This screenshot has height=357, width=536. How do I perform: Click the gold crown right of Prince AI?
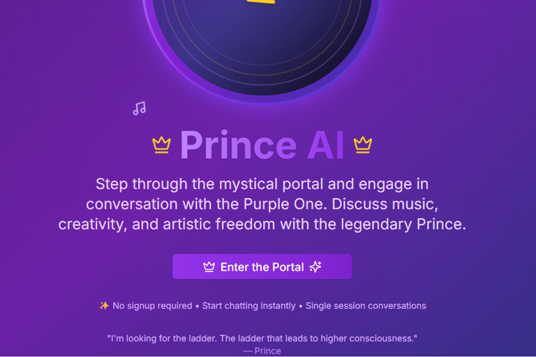tap(363, 145)
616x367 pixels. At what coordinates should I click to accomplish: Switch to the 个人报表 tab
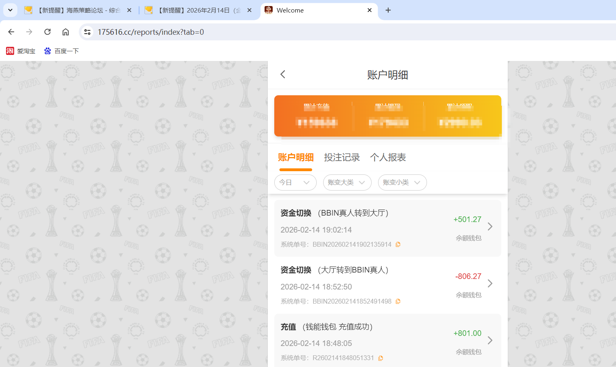pyautogui.click(x=388, y=157)
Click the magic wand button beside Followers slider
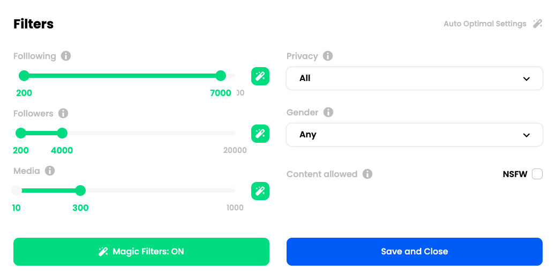The width and height of the screenshot is (556, 278). [260, 134]
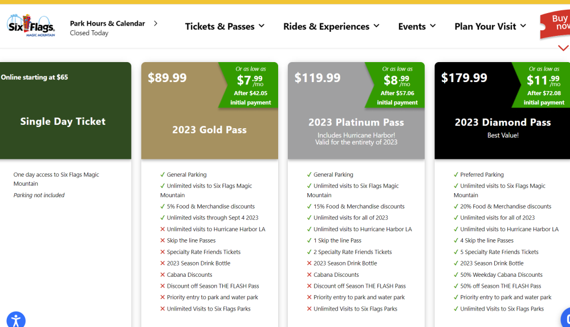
————
**REQUEST**
Please reproduce all of the material above word for word, leaving out the pictures.

**WRITTEN ANSWER**
This screenshot has height=357, width=536. How do I perform: Click the gold crown right of Prince AI?
tap(363, 145)
616x367 pixels. At what coordinates should I click to accomplish: Switch to the 个人报表 tab
pyautogui.click(x=388, y=157)
Click the magic wand button beside Followers slider
The width and height of the screenshot is (556, 278). [260, 134]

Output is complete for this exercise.